The Lord Jesus told this parable:  “A sower went out to sow his seed. And as he sowed, some fell by the wayside; and it was trampled down, and the birds of the air devoured it. Some fell on rock; and as soon as it sprang up, it withered away because it lacked moisture. And some fell among thorns, and the thorns sprang up with it and choked it. But others fell on good ground, sprang up, and yielded a crop a hundredfold.” When He had said these things He cried, “He who has ears to hear, let him hear!”
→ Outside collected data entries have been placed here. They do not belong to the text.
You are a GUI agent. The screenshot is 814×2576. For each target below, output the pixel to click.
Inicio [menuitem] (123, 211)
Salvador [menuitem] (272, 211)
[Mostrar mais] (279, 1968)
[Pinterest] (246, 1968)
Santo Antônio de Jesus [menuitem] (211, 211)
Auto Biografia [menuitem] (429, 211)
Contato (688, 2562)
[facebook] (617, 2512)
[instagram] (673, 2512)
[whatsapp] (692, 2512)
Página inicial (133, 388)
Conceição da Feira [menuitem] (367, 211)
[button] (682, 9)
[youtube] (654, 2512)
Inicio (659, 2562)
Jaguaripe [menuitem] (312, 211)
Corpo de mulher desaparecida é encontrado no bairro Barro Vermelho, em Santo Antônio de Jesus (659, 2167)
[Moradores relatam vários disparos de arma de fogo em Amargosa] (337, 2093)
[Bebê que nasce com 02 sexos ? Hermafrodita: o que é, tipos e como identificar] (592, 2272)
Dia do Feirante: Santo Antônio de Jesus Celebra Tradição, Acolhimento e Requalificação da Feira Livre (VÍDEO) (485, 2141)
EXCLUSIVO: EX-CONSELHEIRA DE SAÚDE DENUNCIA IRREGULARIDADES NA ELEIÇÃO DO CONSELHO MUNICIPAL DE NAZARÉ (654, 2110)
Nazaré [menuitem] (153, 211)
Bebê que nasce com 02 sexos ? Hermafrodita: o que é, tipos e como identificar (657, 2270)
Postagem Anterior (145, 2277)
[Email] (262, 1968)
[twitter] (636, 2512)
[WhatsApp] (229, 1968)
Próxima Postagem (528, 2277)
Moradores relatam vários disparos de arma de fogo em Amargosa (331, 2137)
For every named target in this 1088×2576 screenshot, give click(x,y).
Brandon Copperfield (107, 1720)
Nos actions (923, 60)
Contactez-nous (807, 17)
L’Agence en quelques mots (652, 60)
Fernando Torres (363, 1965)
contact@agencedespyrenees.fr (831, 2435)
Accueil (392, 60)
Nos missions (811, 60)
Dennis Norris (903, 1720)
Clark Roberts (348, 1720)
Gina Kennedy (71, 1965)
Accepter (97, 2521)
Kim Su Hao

Then His disciples asked Him, saying, “What does this parable mean?” And He said, “To you it has been given to know the mysteries of the kingdom of God, but to the rest it is given in parables, that ‘Seeing they may not see, And hearing they may not understand.’ Now the parable is this: The seed is the word of God. Those by the wayside are the ones who hear; then the devil comes and takes away the word out of their hearts, lest they should believe and be saved.

But the ones on the rock are those who, when they hear, receive the word with joy; and these have no root, who believe for a while and in time of temptation fall away. Now the ones that fell among thorns are those who, when they have heard, go out and are choked with cares, riches, and pleasures of life, and bring no fruit to maturity.

But the ones that fell on the good ground are those who, having heard the word with a noble and good heart, keep it and bear fruit with patience.  (Luke 8:5-15)

St. John of Kronstadt comments:

Why is that one evil word, one word of calumny, produces the most disagreeable impression upon us, agitates us to the depths of our souls, whilst on the contrary, sometimes thousands of good words, for instance, concerning God and His works in the world, do not reach our hearts at all, and are lost in the air? The Devil comes and catches away the word, sown in the hearts of men. It is also he, on the other side, who sows and grows in our hearts the seeds of evil, and does not miss the slightest opportunity of implanting enmity and envy for our neighbor in our hearts.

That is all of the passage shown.